EXERCISE AIM. Output the listing below from the line containing "Given: Pin the note with the pushpin icon" up to and including the line containing "This screenshot has width=1512, height=787.", with the same wording as the original and without the pictures.

EXTRACTED DATA.

===

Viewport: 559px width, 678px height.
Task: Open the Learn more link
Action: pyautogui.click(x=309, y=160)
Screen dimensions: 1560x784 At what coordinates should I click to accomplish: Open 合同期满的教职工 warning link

===

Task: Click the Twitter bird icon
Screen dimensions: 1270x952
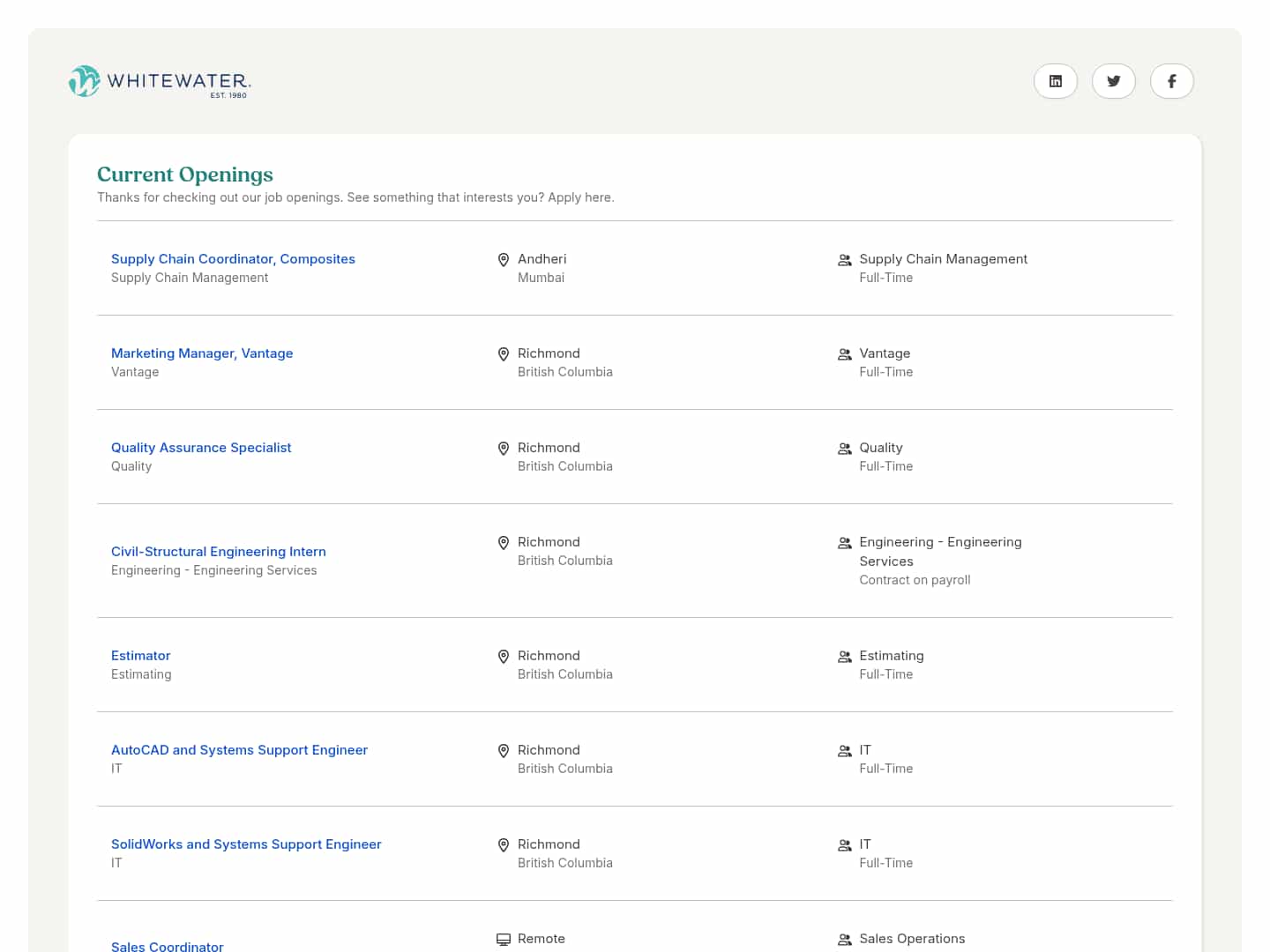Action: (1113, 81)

===

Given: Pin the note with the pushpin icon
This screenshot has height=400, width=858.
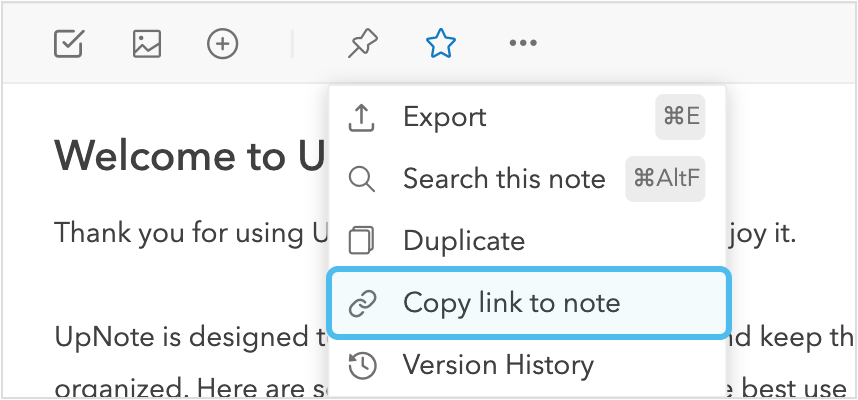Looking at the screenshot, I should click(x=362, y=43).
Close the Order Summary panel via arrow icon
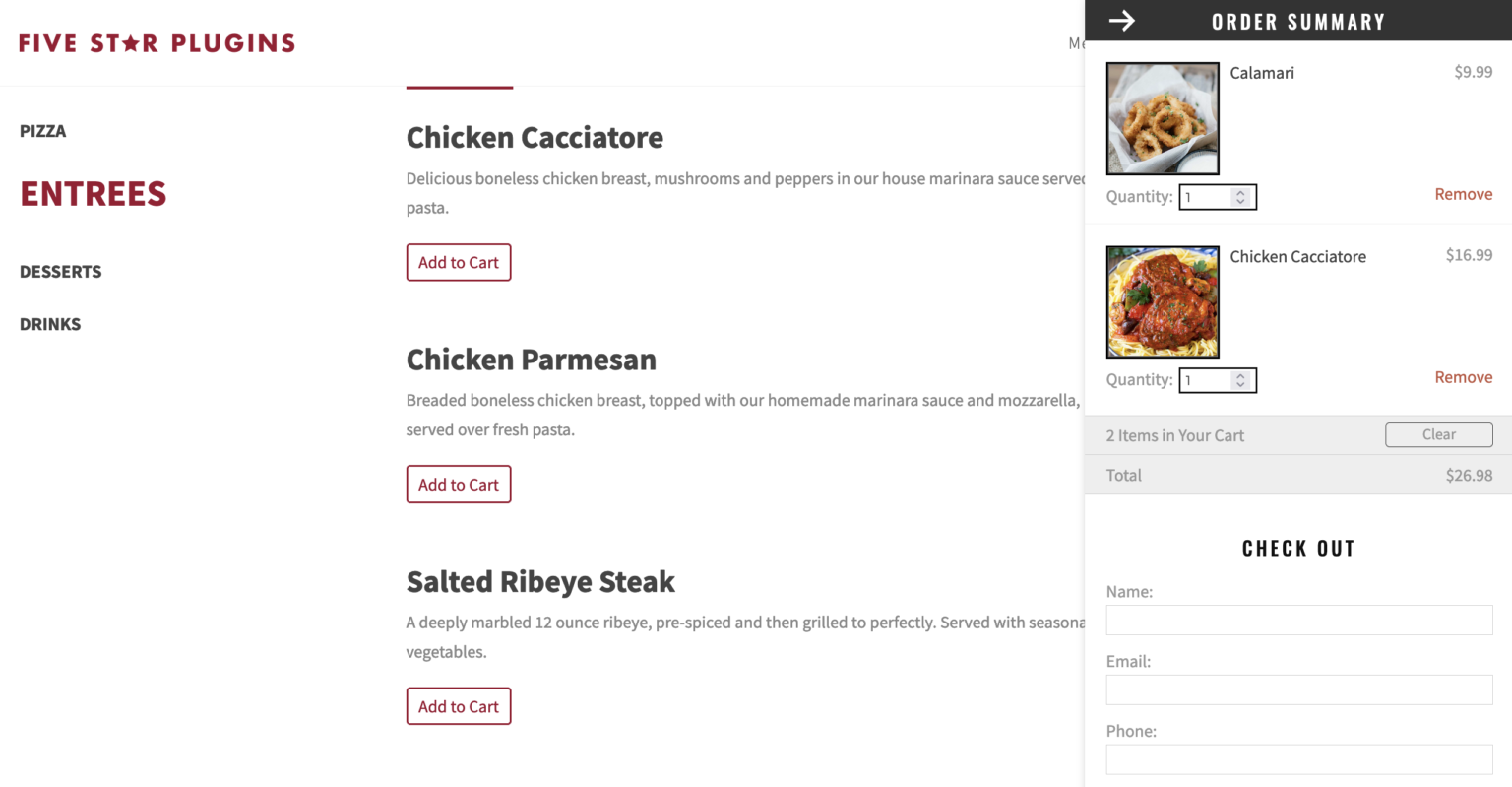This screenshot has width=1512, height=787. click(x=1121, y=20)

===

COMPLETE RESPONSE.
Given: Pin the note with the pushpin icon
This screenshot has height=400, width=858.
Looking at the screenshot, I should click(x=362, y=43).
Close the Order Summary panel via arrow icon
This screenshot has width=1512, height=787. click(x=1121, y=20)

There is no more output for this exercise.